(Entries shown begins)
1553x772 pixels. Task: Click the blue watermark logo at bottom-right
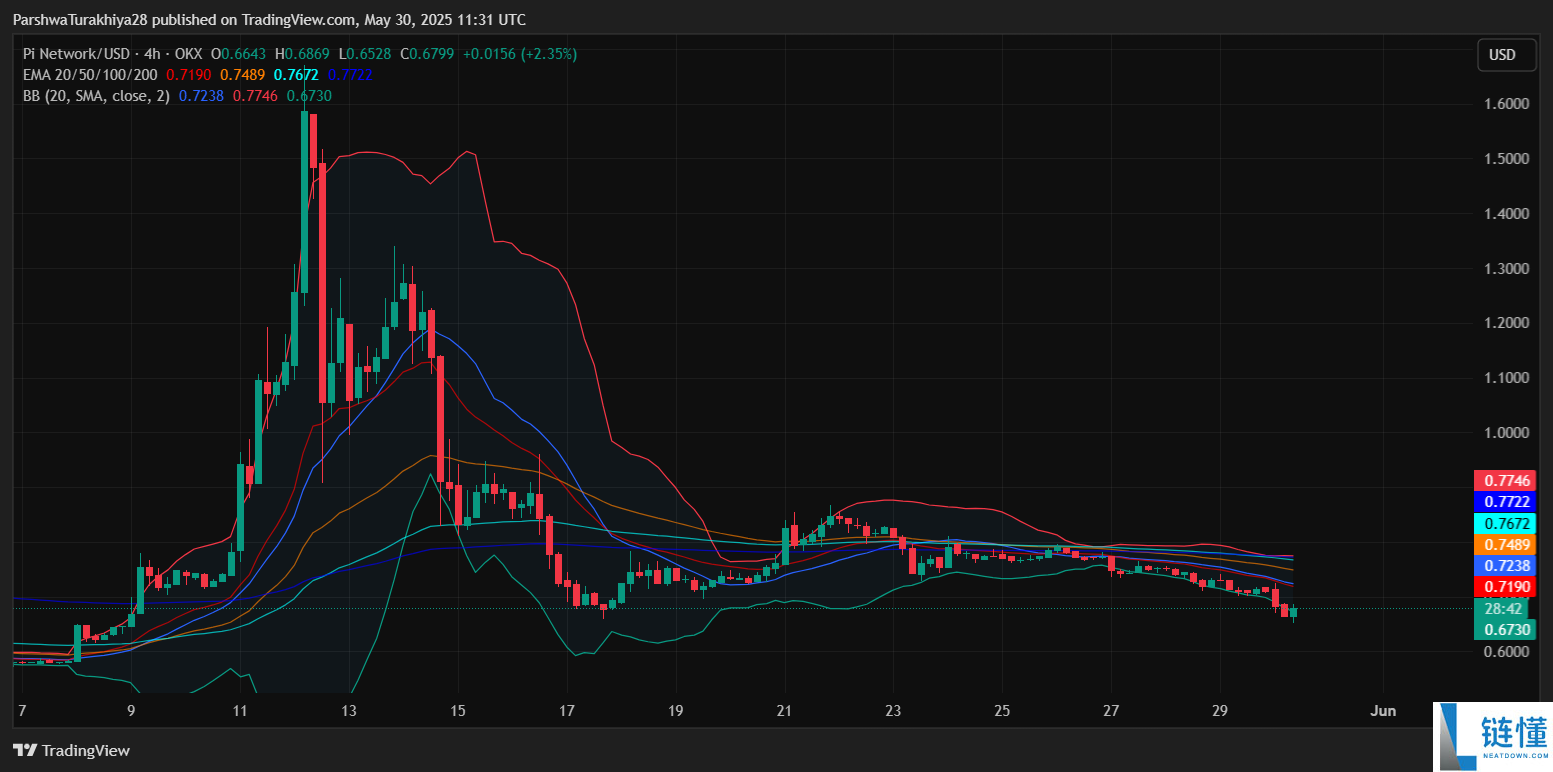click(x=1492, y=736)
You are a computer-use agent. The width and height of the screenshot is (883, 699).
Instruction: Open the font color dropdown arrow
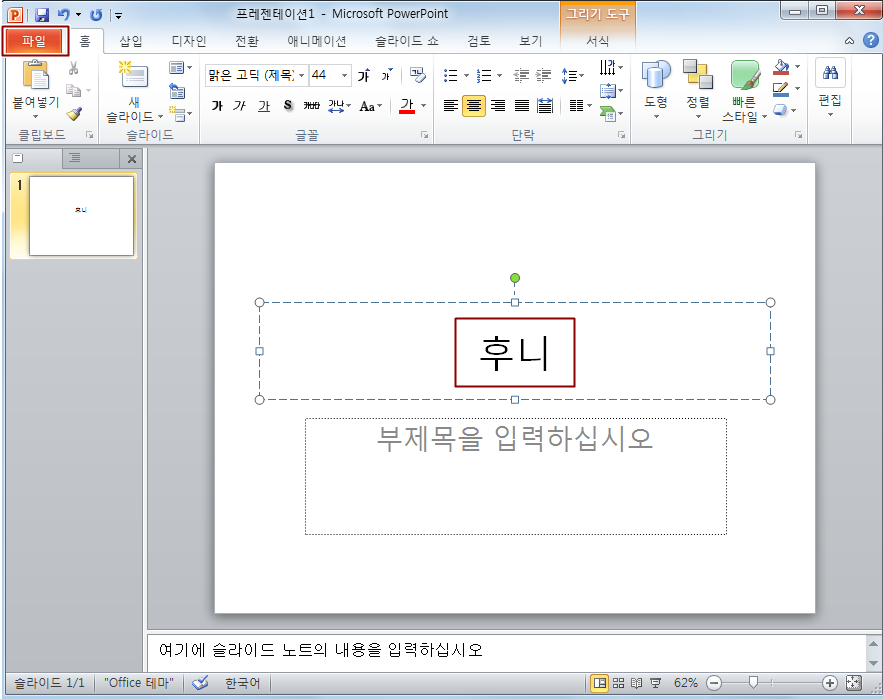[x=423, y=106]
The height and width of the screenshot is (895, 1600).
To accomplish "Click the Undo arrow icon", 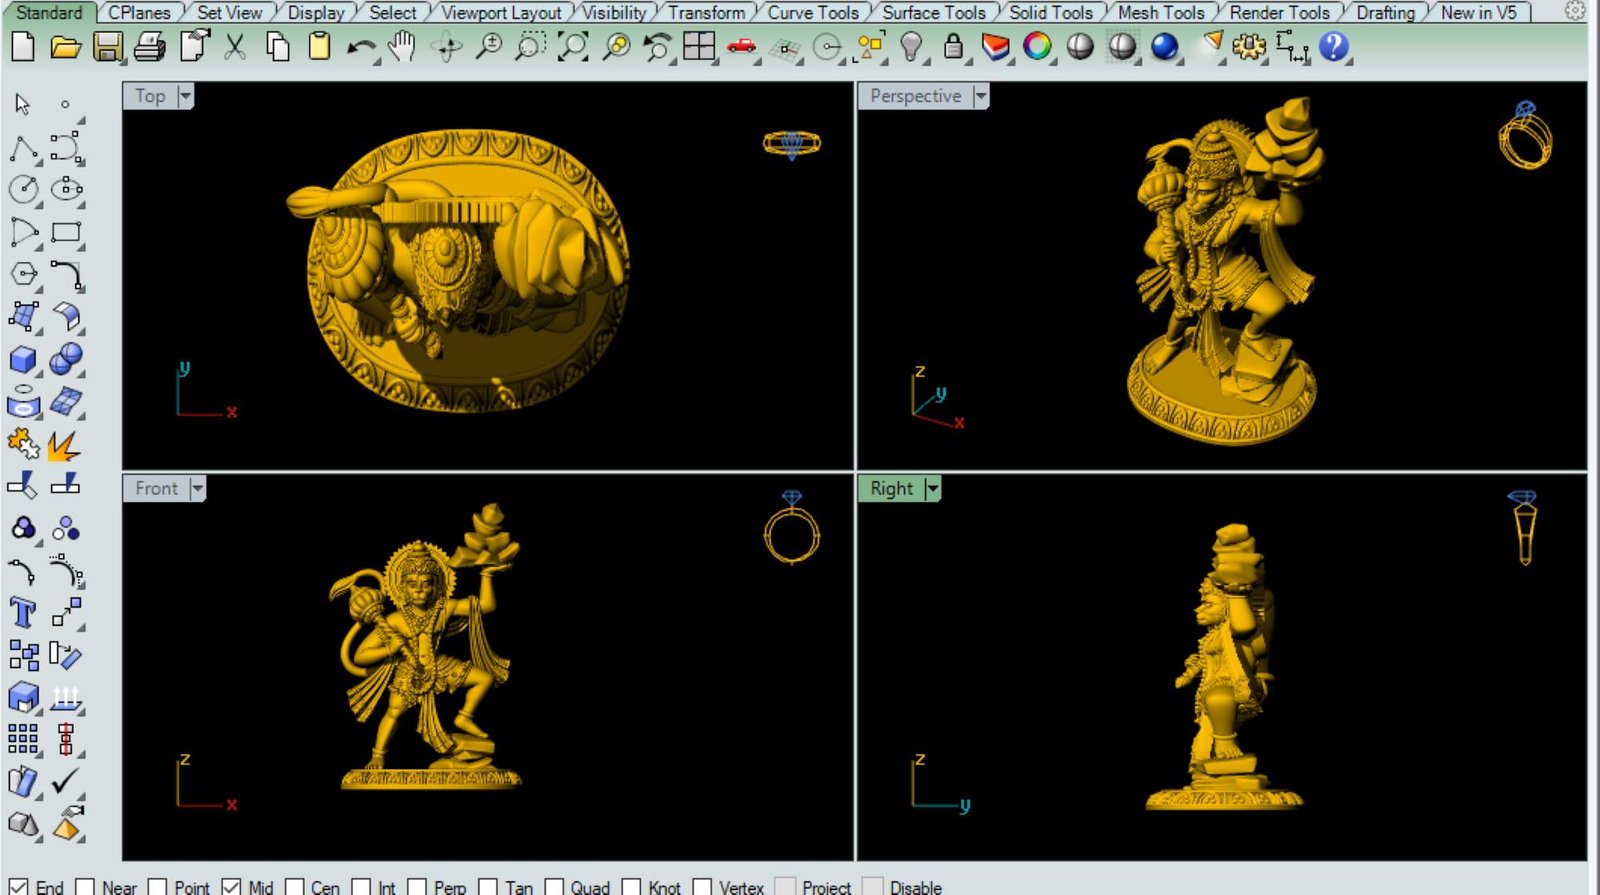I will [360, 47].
(Entries shown ends)
> The problem
Within the listing above, tally the lines where the word "height" occurs and write only the total.

> Answer space
2